If it weren’t for Dawkins, I doubt atheists would, today, be enjoying the books and blogs of those who followed in his wake, including this blog.
As we castigate Dawkins for his flaws, we should equally acknowledge his contribution.
Dawkins has recently published the first instalment of his autobiography, An Appetite for Wonder: The Making of a Scientist.
It’s probably no surprise that the book’s reception has been mixed. Criticised for its ‘indulgent superiority’, it’s also been described as ‘warm and generous’. It’s very possible – given Dawkins is a somewhat complex chap – the book displays a bit of both.
You don’t have to be a fan of Dawkins-the-man to acknowledge and respect the importance of Dawkins-the-writer-and-scientist. And I’m excited about getting more of an insight into what shaped Dawkins – for good and for bad.
That’s why, when I heard the Atheist Foundation of Australia was hosting a series of interviews between Richard Dawkins and my friend, bio-ethicist, Leslie Cannold, I happily stumped up the money for a ticket. I should disclose that, subsequently, the AFA generously offered to provide me with a complimentary ticket. There were ‘no strings attached’, but I thought I should write about Dawkins’ forthcoming Australian tour and respond to those who sniffed rather grandly when I mentioned I was going that they ‘didn’t like the man’. I hope this post makes it evident that this is no ‘paid political announcement’.
Whatever one thinks of him, Dawkins is an important scientist and an infuential public intellectual. I don’t have to like him to want to hear what he has to say, and I can think of no-one better to interview him than the fabulously smart and savvy Leslie Cannold.

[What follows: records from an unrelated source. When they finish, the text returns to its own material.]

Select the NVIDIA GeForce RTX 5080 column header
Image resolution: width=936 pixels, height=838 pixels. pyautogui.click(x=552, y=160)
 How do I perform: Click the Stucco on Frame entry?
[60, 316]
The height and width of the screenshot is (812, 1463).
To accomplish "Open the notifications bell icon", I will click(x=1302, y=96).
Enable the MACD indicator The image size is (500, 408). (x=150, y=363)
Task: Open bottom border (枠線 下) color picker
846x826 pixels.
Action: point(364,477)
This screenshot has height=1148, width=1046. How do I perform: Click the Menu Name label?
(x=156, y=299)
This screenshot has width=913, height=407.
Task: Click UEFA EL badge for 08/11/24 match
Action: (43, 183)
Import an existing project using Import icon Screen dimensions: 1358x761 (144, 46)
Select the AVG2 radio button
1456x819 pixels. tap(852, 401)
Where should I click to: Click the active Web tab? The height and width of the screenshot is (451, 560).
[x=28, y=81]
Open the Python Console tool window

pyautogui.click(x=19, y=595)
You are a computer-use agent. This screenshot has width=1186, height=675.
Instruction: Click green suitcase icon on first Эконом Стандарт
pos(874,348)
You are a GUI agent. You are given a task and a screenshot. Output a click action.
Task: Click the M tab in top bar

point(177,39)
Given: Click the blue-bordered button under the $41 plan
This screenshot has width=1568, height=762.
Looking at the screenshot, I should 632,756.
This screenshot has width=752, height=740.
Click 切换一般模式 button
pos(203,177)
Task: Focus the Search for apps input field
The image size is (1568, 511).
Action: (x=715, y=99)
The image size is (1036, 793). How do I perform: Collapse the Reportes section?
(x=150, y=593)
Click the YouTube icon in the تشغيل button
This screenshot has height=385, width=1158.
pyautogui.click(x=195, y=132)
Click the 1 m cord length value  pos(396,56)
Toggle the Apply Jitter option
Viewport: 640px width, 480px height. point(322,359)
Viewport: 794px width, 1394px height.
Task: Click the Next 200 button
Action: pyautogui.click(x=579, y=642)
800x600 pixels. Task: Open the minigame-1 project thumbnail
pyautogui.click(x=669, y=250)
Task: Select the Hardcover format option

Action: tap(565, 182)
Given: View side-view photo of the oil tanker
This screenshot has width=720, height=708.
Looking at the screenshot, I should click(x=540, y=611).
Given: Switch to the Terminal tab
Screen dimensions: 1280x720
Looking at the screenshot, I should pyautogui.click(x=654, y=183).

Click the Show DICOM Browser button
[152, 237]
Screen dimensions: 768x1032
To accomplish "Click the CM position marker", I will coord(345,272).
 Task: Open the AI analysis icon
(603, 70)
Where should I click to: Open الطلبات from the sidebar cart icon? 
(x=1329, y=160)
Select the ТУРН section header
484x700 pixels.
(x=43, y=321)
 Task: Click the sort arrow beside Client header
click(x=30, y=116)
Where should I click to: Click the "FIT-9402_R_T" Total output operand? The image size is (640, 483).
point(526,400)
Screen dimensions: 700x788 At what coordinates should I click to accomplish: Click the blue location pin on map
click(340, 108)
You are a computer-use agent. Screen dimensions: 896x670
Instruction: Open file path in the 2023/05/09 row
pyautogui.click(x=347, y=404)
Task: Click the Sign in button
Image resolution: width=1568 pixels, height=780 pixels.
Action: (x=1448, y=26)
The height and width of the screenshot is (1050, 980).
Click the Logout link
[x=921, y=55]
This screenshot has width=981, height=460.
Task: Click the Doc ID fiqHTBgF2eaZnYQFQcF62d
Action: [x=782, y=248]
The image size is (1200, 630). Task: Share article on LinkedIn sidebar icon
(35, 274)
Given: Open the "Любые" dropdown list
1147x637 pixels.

I’ll be going to hear Dawkins speak in Brisbane on 1 December and I’m sure I’ll come away with some new insights on science, religion and on Dawkins himself. Like him or not, Dawkins is a historic and iconic figure in the global atheist movement and we owe a debt of gratitude to the AFA for bringing us speakers and thinkers of this calbre.
I think his tour deserves our support.